• _GOAL_
Output as a JSON list of strings every line from the start of the records through the line containing "Action: tap(46, 41)", one string per line and blank lines left out. Include that final line.

(Extracted records)
* * * * * * *
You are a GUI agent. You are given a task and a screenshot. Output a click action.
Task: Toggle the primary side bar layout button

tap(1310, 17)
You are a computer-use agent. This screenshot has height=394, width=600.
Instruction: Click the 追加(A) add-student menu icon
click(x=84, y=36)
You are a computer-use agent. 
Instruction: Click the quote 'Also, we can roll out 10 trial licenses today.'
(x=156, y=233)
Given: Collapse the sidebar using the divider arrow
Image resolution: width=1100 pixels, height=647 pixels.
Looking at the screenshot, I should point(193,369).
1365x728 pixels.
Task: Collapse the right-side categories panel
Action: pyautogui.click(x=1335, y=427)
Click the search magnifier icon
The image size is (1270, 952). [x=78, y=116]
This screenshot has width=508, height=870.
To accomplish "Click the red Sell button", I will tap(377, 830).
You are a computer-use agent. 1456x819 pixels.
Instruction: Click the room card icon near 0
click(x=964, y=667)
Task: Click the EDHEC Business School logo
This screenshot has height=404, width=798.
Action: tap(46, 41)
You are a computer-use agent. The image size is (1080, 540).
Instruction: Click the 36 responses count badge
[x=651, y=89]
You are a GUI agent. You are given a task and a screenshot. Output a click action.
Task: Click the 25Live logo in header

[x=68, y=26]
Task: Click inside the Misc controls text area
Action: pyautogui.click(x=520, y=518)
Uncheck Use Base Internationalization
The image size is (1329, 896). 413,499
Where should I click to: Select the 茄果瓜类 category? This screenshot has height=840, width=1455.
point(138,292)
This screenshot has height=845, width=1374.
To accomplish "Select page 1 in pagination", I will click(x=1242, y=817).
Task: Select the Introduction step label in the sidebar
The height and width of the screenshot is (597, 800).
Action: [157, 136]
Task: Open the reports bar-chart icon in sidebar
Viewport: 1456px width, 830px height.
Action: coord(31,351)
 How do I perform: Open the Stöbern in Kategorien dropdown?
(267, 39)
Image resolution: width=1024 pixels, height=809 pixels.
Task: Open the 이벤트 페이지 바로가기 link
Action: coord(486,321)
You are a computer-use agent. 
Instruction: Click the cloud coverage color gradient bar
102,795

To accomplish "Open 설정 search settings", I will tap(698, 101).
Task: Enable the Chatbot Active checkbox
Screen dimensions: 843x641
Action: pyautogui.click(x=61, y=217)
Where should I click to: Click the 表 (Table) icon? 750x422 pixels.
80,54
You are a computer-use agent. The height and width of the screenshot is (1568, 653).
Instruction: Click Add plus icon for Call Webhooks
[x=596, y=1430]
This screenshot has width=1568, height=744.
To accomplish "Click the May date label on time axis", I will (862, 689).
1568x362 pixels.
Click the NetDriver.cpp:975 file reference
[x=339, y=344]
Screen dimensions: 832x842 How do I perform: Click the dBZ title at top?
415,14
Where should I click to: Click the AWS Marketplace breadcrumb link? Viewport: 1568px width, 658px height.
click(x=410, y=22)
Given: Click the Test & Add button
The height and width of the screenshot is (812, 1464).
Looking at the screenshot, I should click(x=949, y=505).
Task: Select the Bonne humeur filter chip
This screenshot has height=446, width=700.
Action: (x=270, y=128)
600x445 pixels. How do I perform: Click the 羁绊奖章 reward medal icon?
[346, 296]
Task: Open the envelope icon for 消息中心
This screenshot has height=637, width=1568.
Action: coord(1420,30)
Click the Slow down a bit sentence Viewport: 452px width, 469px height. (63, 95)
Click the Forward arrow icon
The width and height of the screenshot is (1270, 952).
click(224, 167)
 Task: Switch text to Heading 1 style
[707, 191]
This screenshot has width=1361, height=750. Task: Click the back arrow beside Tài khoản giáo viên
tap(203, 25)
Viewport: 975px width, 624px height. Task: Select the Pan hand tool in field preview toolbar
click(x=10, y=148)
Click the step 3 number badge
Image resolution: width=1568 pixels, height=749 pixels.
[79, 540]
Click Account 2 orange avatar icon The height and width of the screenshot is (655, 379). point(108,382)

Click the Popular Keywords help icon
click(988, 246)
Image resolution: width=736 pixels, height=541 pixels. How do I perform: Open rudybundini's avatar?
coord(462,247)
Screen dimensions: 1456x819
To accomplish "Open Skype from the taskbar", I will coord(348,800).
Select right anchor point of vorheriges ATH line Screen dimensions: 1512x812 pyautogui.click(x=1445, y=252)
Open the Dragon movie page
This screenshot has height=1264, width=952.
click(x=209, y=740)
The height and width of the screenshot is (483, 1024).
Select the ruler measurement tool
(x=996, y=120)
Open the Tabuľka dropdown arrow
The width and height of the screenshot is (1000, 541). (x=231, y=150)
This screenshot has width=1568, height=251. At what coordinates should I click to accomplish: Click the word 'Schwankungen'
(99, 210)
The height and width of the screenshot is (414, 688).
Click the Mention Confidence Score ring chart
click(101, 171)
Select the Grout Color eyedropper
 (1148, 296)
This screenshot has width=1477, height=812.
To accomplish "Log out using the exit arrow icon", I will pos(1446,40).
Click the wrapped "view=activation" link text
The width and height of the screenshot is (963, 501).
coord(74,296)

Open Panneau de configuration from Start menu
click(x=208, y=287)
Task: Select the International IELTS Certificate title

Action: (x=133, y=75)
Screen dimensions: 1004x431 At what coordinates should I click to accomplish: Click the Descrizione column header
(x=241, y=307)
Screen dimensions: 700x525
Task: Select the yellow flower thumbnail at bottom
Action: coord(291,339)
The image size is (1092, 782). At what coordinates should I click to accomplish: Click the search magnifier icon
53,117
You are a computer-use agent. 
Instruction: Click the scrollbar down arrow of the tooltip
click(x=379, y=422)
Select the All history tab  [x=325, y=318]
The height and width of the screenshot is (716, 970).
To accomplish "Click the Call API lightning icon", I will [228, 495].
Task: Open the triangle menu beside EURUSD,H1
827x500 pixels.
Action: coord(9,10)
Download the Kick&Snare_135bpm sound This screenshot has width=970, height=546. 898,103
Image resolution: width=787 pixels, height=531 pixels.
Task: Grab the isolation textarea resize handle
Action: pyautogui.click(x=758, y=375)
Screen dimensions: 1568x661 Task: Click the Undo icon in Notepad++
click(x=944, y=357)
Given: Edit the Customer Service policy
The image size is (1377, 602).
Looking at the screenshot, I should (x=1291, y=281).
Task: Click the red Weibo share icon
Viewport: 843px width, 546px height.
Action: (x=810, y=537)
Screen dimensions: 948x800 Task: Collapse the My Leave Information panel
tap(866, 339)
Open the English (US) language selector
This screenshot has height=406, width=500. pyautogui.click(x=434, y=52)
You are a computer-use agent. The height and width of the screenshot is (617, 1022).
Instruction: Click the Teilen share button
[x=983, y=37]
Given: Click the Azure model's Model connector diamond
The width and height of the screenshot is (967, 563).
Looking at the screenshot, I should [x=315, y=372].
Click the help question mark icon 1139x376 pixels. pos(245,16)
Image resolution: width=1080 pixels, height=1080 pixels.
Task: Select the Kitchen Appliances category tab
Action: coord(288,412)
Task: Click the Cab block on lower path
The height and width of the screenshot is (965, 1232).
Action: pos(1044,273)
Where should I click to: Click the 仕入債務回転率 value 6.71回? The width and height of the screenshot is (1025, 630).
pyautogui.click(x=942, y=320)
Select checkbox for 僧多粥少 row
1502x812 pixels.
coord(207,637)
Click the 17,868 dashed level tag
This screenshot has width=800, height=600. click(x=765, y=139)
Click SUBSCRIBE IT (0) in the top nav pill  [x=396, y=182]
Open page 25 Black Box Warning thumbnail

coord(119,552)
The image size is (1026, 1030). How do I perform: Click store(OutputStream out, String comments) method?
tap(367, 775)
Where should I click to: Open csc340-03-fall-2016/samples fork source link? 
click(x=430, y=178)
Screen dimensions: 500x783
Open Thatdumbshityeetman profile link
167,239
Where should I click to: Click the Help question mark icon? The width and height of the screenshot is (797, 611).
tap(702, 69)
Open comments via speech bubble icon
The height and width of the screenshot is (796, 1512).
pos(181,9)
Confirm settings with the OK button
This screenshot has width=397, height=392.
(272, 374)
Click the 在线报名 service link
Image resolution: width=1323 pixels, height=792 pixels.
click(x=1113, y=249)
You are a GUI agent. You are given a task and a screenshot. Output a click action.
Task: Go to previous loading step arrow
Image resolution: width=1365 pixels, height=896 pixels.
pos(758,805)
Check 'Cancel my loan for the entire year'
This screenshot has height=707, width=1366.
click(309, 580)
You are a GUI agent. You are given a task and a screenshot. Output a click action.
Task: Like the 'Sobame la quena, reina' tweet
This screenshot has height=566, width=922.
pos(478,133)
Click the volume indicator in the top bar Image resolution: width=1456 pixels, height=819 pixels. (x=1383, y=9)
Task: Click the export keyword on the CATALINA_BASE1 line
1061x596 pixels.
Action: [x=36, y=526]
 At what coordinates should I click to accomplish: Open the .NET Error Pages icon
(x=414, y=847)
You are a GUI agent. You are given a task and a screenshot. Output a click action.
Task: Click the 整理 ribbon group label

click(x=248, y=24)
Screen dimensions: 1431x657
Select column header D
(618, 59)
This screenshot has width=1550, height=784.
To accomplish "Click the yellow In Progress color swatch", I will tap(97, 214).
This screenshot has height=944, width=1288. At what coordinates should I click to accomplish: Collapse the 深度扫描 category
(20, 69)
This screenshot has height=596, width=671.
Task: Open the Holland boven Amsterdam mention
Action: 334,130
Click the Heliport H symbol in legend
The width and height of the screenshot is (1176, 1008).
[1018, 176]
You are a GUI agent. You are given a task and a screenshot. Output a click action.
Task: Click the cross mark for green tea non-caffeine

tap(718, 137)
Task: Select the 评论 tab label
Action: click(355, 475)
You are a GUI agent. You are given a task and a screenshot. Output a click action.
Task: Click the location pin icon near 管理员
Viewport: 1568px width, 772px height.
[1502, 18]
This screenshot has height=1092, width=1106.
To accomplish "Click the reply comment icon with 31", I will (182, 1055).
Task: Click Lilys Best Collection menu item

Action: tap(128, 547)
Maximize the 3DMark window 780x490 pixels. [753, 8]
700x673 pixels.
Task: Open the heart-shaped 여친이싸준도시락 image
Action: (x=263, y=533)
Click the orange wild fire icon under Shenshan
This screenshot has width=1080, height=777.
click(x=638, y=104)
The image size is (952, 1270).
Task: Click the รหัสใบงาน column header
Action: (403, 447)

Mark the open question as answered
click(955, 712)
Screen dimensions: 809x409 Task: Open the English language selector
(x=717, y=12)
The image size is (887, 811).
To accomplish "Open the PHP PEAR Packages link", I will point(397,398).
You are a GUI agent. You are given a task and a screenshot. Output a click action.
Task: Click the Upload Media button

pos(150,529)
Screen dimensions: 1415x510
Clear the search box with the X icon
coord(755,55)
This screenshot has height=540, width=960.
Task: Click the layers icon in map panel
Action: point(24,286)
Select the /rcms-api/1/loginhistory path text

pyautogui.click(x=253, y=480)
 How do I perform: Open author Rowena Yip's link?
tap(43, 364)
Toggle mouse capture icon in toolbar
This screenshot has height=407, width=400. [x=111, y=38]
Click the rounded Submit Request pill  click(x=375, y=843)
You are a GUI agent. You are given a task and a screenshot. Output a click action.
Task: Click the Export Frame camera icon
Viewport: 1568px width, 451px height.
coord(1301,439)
* * * * * * *
• _ANSWER FOR THE TASK_
[
  "You are a GUI agent. You are given a task and a screenshot. Output a click action.",
  "Task: Toggle the primary side bar layout button",
  "tap(1310, 17)",
  "You are a computer-use agent. This screenshot has height=394, width=600.",
  "Instruction: Click the 追加(A) add-student menu icon",
  "click(x=84, y=36)",
  "You are a computer-use agent. ",
  "Instruction: Click the quote 'Also, we can roll out 10 trial licenses today.'",
  "(x=156, y=233)",
  "Given: Collapse the sidebar using the divider arrow",
  "Image resolution: width=1100 pixels, height=647 pixels.",
  "Looking at the screenshot, I should point(193,369).",
  "1365x728 pixels.",
  "Task: Collapse the right-side categories panel",
  "Action: pyautogui.click(x=1335, y=427)",
  "Click the search magnifier icon",
  "The image size is (1270, 952). [x=78, y=116]",
  "This screenshot has width=508, height=870.",
  "To accomplish \"Click the red Sell button\", I will tap(377, 830).",
  "You are a computer-use agent. 1456x819 pixels.",
  "Instruction: Click the room card icon near 0",
  "click(x=964, y=667)",
  "Task: Click the EDHEC Business School logo",
  "This screenshot has height=404, width=798.",
  "Action: tap(46, 41)"
]